As the cooler months come upon us, I’m prompted to reflect. The rollercoaster ride that is the first months of PhD student life has been both disorienting and clarifying. I don’t think I’m alone in saying that the first semester of PGR study is humbling. I’m constantly reminded of how much I don’t know, how much I want to know, and how much I will never know. Still, I wander off the path I’m meant to be making – the one I’ve mapped out with my supervisor and dedicated myself to – to find little curiosities. It’s quite an adventure.
Focusing my attention on my research goals has been a challenge at times, as I’m pulled in all directions by these curiosities. I’m studying mystics and monstrosity, but what if I approached it from x angle, or what about y? X and Y are both so fascinating. It’s hard to push them aside and remember what I’m here to do. So, I indulge. Sometimes too much and other times just enough. These periods of indulgence work their way into my writing, and I find I’ve produced paragraphs about something I’m not really meant to be doing. I’ve saved hundreds of words, put them aside, for a fantasy of ‘future work’ I’m not likely to revisit. I’m building a graveyard of my tangential ramblings and I enjoy strolling through it far too much. Still, I’m happy to build it. It’s part of my journey.

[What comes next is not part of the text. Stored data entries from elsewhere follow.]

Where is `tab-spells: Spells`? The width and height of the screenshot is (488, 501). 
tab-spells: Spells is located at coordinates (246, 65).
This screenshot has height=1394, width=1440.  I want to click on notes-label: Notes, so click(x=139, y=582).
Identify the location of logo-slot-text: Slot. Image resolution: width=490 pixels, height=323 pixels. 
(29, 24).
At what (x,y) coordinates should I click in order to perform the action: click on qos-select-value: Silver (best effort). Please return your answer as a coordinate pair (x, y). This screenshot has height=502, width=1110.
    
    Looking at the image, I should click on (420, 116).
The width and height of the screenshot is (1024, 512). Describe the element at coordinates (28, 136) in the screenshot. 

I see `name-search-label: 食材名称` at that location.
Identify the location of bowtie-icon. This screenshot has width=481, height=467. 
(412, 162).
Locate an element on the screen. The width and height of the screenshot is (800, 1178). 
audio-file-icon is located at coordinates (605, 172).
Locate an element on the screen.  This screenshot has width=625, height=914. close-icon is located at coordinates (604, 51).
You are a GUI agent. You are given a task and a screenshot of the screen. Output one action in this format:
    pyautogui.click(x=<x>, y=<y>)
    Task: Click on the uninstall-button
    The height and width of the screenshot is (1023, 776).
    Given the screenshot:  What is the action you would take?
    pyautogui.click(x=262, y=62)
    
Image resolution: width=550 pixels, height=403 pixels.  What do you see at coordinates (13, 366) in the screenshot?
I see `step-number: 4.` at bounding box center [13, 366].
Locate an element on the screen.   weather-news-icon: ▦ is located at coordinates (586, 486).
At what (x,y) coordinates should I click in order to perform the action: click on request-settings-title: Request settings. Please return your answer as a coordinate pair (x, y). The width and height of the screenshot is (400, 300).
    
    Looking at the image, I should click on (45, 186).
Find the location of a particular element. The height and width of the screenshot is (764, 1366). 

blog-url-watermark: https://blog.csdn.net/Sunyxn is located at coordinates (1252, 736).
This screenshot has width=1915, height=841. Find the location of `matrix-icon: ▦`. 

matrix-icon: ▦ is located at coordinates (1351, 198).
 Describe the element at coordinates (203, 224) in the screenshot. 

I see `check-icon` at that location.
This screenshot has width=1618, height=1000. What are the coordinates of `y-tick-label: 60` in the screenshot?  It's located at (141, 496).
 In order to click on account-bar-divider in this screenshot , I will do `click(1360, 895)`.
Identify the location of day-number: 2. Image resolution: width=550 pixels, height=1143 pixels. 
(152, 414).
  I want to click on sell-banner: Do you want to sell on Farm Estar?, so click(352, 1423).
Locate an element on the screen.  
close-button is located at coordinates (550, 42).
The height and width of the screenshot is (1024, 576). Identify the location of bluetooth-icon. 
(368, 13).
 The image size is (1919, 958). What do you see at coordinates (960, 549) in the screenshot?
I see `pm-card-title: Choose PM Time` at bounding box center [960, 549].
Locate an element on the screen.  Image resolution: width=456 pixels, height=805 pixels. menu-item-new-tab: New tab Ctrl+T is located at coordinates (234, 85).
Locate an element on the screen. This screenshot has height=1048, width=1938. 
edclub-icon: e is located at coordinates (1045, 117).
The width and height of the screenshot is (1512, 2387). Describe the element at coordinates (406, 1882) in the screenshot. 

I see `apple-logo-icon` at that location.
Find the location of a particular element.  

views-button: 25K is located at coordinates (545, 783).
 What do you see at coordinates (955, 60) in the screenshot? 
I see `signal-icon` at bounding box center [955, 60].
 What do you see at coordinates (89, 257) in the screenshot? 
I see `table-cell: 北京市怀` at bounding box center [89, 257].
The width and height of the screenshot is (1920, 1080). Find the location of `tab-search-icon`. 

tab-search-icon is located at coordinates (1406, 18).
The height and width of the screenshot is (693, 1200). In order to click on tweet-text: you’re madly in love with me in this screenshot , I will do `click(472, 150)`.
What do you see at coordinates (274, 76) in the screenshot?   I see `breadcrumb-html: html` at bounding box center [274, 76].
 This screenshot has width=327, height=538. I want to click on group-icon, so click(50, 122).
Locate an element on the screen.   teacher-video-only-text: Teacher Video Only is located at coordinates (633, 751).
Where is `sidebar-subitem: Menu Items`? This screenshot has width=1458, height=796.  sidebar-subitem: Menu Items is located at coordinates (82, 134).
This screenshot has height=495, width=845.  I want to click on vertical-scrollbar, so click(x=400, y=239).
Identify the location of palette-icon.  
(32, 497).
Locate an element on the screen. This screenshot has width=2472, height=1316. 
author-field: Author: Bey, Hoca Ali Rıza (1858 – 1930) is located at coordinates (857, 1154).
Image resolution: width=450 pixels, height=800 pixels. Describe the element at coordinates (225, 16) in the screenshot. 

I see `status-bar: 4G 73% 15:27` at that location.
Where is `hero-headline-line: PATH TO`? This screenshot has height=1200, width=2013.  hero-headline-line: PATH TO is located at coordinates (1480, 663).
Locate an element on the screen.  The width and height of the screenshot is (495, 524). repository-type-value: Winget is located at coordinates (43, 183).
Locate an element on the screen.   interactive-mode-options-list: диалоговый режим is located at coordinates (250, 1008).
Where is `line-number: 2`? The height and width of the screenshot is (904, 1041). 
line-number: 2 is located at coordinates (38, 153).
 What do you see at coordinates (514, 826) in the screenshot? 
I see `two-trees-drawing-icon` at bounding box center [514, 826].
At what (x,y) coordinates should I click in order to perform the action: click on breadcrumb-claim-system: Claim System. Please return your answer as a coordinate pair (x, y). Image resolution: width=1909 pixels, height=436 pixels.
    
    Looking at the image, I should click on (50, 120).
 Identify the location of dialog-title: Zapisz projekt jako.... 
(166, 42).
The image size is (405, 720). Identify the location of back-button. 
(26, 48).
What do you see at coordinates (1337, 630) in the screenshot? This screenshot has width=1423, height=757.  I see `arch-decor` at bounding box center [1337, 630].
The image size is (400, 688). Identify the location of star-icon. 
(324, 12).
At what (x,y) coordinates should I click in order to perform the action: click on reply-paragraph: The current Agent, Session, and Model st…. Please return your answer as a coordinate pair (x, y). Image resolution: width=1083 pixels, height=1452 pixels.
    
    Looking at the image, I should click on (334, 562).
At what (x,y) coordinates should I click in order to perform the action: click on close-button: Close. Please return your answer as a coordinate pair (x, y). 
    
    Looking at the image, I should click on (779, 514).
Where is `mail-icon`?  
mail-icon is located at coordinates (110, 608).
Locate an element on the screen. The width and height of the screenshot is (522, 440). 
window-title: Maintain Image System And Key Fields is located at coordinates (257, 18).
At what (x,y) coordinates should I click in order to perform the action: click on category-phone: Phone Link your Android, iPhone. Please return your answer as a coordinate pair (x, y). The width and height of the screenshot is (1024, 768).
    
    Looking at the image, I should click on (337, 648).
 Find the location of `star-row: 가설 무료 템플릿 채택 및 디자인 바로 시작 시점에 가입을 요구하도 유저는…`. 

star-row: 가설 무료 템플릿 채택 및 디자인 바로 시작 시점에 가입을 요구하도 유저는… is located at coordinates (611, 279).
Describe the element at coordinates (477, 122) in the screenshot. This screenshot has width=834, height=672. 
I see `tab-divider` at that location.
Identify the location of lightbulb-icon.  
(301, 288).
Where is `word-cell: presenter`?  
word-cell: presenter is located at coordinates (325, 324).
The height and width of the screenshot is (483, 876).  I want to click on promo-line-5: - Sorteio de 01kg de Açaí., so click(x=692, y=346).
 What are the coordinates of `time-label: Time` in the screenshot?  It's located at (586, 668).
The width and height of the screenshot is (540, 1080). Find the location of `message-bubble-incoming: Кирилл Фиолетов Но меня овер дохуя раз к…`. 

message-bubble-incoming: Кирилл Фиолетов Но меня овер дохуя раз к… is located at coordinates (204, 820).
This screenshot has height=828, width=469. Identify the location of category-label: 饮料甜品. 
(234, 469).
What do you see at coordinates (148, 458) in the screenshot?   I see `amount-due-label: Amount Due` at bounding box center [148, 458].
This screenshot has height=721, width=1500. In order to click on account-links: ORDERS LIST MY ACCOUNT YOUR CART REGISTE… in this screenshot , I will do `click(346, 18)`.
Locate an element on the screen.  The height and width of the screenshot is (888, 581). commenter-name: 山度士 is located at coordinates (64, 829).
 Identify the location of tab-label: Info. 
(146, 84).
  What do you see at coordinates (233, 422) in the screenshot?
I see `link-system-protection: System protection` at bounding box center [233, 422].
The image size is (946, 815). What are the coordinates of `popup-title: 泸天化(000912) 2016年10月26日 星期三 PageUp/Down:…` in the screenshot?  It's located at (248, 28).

I’m still struggling to find a work/life balance. My work feels like my life, but then life gets in the way. Medical problems, personal struggles, mental health, fitness, family, etc. At times I lose my sense of humanity and forget that I’m allowed to struggle and have bad days. Forgetting this leads to more bad days until I finally snap out of it. I’m comforted by the knowledge that I’m surrounded by incredible people: my friends, my supervisors, and my (distant, but always present) family. I’m not alone. I can see from the journey my fellow PGRs have taken that this is part of the growing process. We’re meant to explore and struggle. When I speak to them about my struggles, I see them reflect and respond with memories of their own early days. There’s a sort of bonding in this. At the end of the day, we are where we want to be.
All of these thoughts are a bit haphazard. I wish I had something more polished to post. Still, I want to share. I hope you won’t judge me too harshly.